▶ **WHAT IS EXPECTED**
Extract the lines starting at the one containing "Open the Advanced Tools menu" and ending at the final line, with both ends included. Leave the pictures out of your answer.
+ + +
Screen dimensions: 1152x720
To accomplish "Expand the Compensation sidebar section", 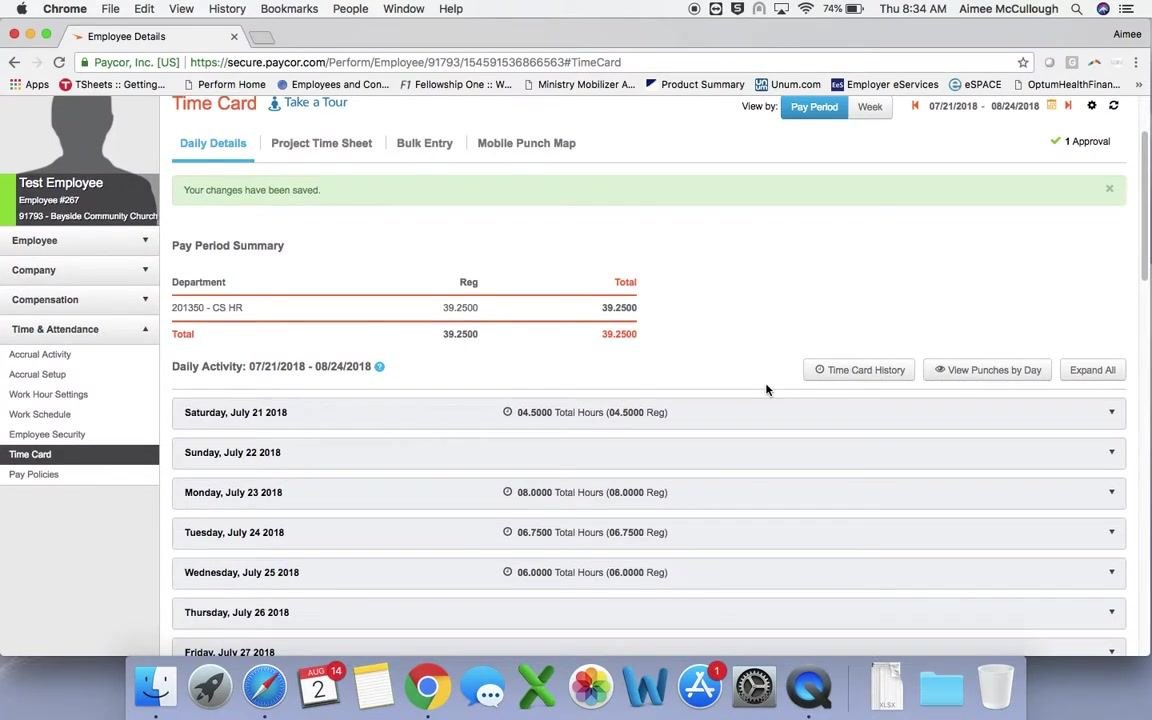I will [79, 300].
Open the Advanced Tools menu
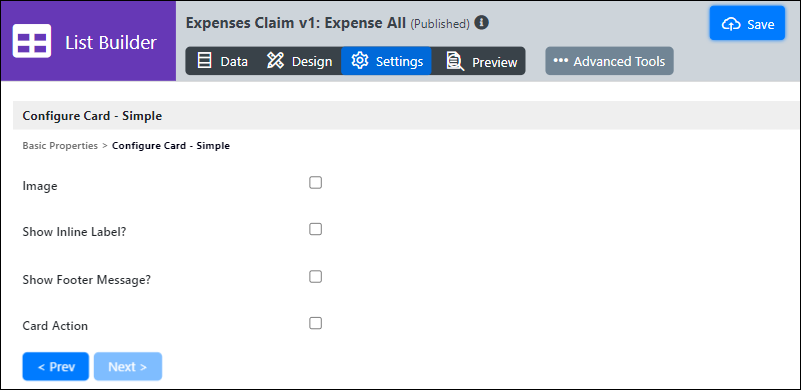 609,61
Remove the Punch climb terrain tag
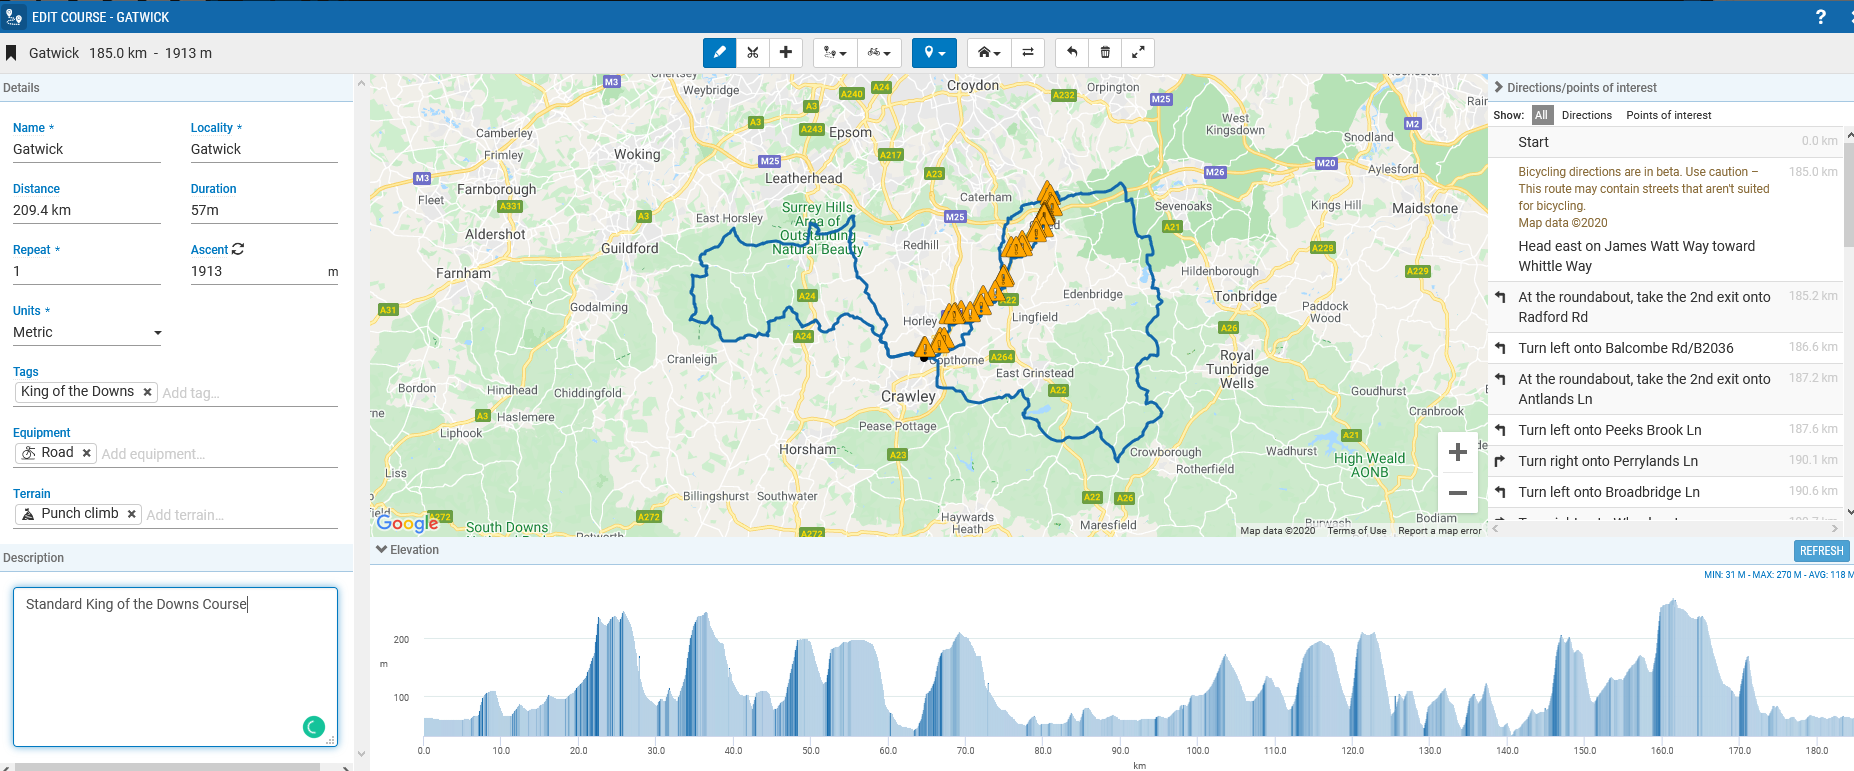 131,514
+ + +
▶ **EXERCISE SOLUTION**
Open the Advanced Tools menu
 609,61
Remove the Punch climb terrain tag
 131,514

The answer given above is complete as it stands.